#### EXTRACTO DEL DOCUMENTO

Freno a la violencia de género

Por Hiram Guadalupe

El número de casos de violencia de género registrados en el transcurso de lo que va de año es alarmante. Hasta finales de noviembre, este problema social había cobrado la vida de 23 mujeres.

El dato revela que algo anda mal y que, por consiguiente, el Estado no está abordando correctamente el problema. A los casos de violencia de género se suman las cifras de muertes que ocurren a diario en nuestras calles, que en su mayoría devienen de las guerras por el control del mercado de la droga.

Los niveles de violencia en el país aumentan. Nadie puede negarlo, aun cuando el jefe de la sombrilla de seguridad, Héctor Pesquera, se ufana en vociferar que las estadísticas dizque oficiales de la Policía reflejan una reducción en la comisión de delitos. ¿Alguien le cree?

Desde la perspectiva sociológica, el desgaste de nuestra estructura social se evidencia en la manera como se han ido deshilando nuestros lazos de convivencia ciudadana, matizado por una sociedad que se sumerge cada vez más en un clima violento.

Y de entre todos los casos que presenciamos a diario, la violencia machista es, sin dudas, un fenómeno complejo que va en alzada y que, por más campañas que clamen por la mesura y la prudencia ciudadanas, no asoman atisbos de desaparecer mientras no actuemos con responsabilidad examinando las raíces que generan el problema y las instancias en que se reproduce.

#### DATOS PROPORCIONADOS
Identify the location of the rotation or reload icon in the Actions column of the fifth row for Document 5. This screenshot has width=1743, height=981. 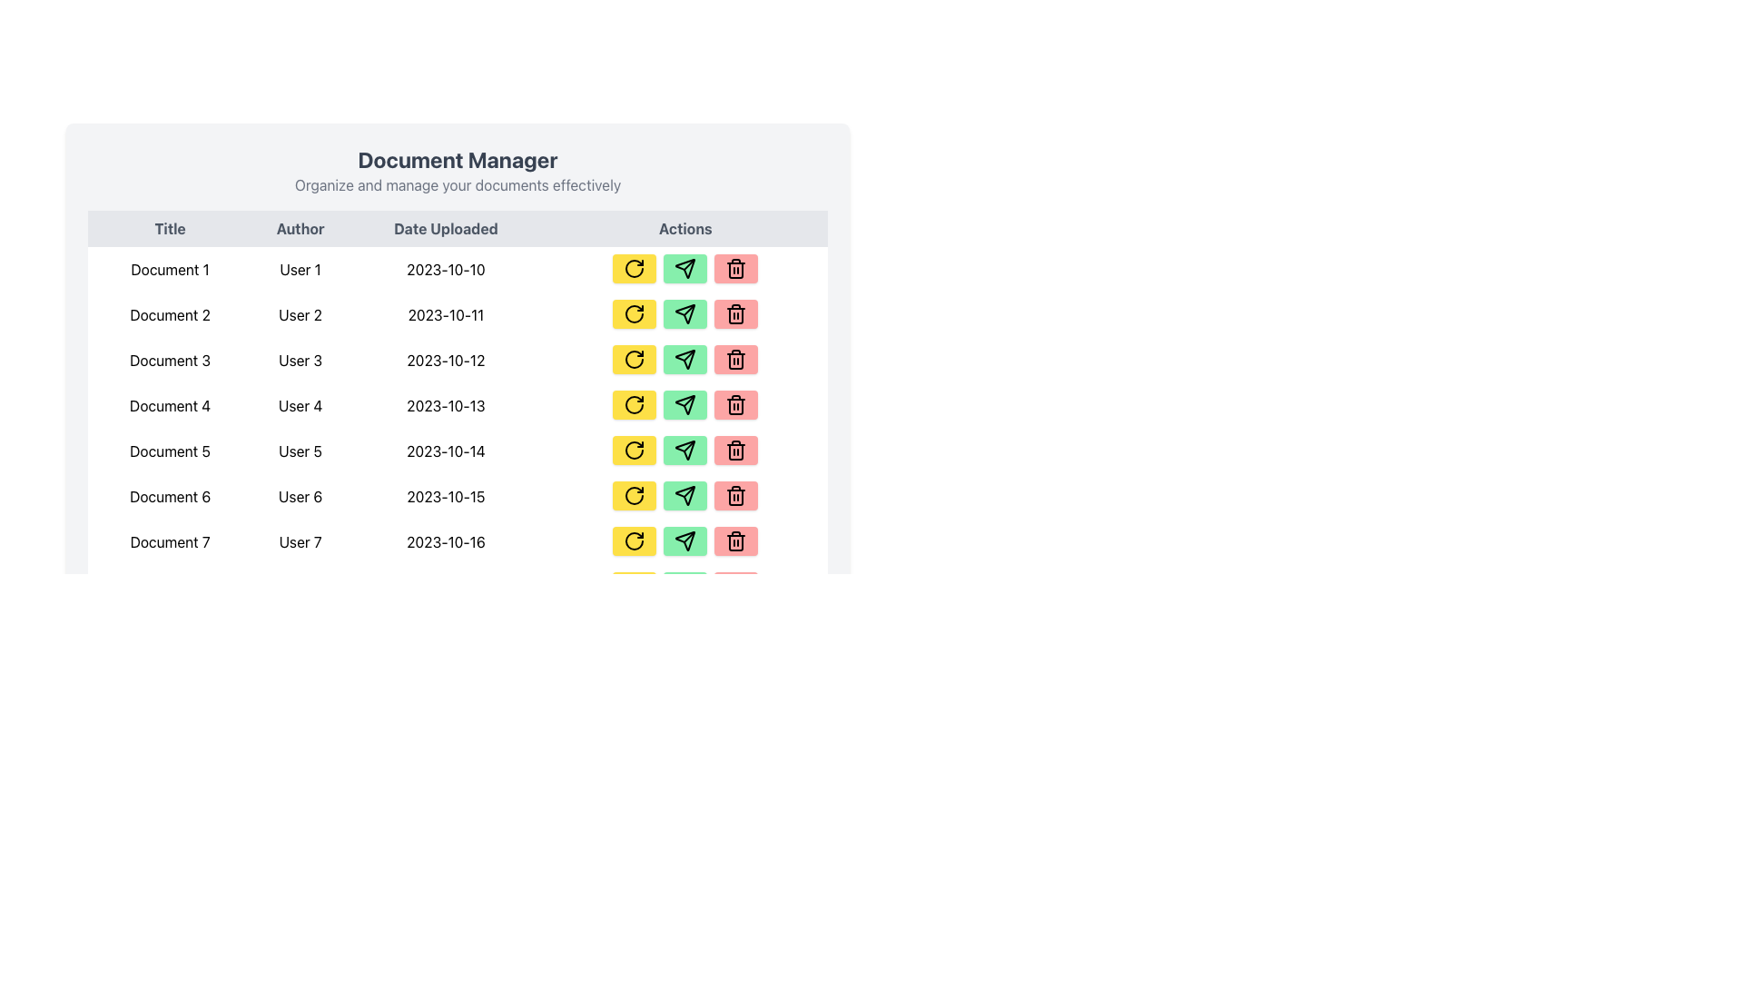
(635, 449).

#### PREGUNTAS SOBRE CONTENIDO
A – En el artículo sobre violencia de género, ¿en qué se basa el autor para concluir que el Estado no está abordando correctamente el problema? Responda en una a tres oraciones.
B – Enumere todas las instituciones o cargos públicos que menciona el artículo sobre violencia de género.

#### RESPUESTAS NUMERADAS
A – Se basa en el número alarmante de casos de violencia de género registrados en lo que va de año: hasta finales de noviembre, el problema había cobrado la vida de 23 mujeres. Según el autor, ese dato revela que algo anda mal.

B –
- El Estado
- La Policía
- El jefe de la sombrilla de seguridad (Héctor Pesquera)